[Supplied information]

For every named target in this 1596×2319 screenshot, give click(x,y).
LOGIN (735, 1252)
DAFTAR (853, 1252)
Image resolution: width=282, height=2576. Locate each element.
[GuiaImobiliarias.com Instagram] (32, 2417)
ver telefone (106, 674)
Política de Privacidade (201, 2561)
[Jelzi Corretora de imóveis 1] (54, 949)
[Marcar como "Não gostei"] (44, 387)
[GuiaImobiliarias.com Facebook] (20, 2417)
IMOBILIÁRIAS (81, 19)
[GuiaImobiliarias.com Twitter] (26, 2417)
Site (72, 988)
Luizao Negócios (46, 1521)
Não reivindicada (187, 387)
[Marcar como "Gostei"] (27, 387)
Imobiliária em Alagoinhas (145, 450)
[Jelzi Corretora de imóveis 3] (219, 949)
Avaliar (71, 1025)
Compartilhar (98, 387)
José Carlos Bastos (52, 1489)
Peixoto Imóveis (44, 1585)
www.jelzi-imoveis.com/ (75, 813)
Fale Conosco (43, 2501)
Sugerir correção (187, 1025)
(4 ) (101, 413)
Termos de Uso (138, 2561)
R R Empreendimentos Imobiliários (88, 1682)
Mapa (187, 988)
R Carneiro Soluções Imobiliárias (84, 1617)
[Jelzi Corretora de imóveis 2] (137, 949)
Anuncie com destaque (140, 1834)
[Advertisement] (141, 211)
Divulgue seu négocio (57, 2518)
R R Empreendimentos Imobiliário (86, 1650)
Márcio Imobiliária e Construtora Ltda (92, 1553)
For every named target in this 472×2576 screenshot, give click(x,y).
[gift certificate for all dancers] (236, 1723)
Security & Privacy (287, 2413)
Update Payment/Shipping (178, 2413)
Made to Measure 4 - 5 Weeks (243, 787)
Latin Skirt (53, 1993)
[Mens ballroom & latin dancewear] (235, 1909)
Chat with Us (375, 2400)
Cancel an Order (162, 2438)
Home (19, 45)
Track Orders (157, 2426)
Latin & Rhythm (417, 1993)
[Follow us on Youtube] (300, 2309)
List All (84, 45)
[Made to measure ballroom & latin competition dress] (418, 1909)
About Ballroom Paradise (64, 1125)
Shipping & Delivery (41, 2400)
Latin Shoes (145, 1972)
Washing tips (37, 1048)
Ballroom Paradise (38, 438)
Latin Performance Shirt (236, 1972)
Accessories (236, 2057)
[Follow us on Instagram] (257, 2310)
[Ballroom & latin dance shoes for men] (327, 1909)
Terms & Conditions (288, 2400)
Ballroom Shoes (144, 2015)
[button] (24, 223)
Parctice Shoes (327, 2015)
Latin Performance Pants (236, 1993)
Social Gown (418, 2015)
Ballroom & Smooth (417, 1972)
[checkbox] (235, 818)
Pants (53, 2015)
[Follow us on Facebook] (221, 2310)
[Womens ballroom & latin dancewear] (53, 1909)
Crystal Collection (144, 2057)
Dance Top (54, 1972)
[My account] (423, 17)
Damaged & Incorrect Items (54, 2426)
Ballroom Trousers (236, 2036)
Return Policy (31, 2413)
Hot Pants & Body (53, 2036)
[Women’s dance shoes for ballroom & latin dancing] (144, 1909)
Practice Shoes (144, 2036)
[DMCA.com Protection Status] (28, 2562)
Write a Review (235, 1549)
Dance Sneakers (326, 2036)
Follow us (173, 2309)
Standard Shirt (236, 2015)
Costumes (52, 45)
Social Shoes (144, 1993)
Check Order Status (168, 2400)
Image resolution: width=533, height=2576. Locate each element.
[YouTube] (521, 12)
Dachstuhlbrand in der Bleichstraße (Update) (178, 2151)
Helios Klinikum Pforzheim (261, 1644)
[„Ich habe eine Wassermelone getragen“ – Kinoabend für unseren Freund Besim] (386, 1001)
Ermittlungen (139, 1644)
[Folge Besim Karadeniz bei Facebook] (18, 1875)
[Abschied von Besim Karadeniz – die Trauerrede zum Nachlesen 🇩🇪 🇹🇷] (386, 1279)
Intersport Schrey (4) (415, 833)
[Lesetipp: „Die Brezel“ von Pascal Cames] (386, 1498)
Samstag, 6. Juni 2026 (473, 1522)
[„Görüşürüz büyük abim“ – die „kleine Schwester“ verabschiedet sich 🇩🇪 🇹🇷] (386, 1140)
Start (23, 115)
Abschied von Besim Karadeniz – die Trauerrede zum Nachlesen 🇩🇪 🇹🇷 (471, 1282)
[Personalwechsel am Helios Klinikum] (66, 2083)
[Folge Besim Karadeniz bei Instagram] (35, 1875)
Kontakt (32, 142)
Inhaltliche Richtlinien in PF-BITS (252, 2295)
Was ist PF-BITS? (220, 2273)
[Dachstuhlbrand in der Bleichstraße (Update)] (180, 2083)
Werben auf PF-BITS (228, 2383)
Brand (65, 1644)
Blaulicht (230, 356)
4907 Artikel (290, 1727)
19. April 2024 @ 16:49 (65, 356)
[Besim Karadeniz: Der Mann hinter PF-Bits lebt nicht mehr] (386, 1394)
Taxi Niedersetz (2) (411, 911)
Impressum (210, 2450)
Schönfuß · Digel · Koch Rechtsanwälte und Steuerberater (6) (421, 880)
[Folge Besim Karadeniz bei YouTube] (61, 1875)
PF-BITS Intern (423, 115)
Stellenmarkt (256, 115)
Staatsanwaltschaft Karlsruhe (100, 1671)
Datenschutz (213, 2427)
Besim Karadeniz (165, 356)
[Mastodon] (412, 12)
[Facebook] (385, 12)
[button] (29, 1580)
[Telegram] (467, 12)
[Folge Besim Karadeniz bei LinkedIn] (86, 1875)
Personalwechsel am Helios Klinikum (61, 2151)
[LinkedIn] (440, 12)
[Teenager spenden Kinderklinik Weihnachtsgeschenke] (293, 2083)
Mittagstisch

[/Supplied information]

**Brief:**
Wherever a line of the entries holds the string "Corretora", copy that line.

**Problem solution:**
[Jelzi Corretora de imóveis 1] (54, 949)
[Jelzi Corretora de imóveis 3] (219, 949)
[Jelzi Corretora de imóveis 2] (137, 949)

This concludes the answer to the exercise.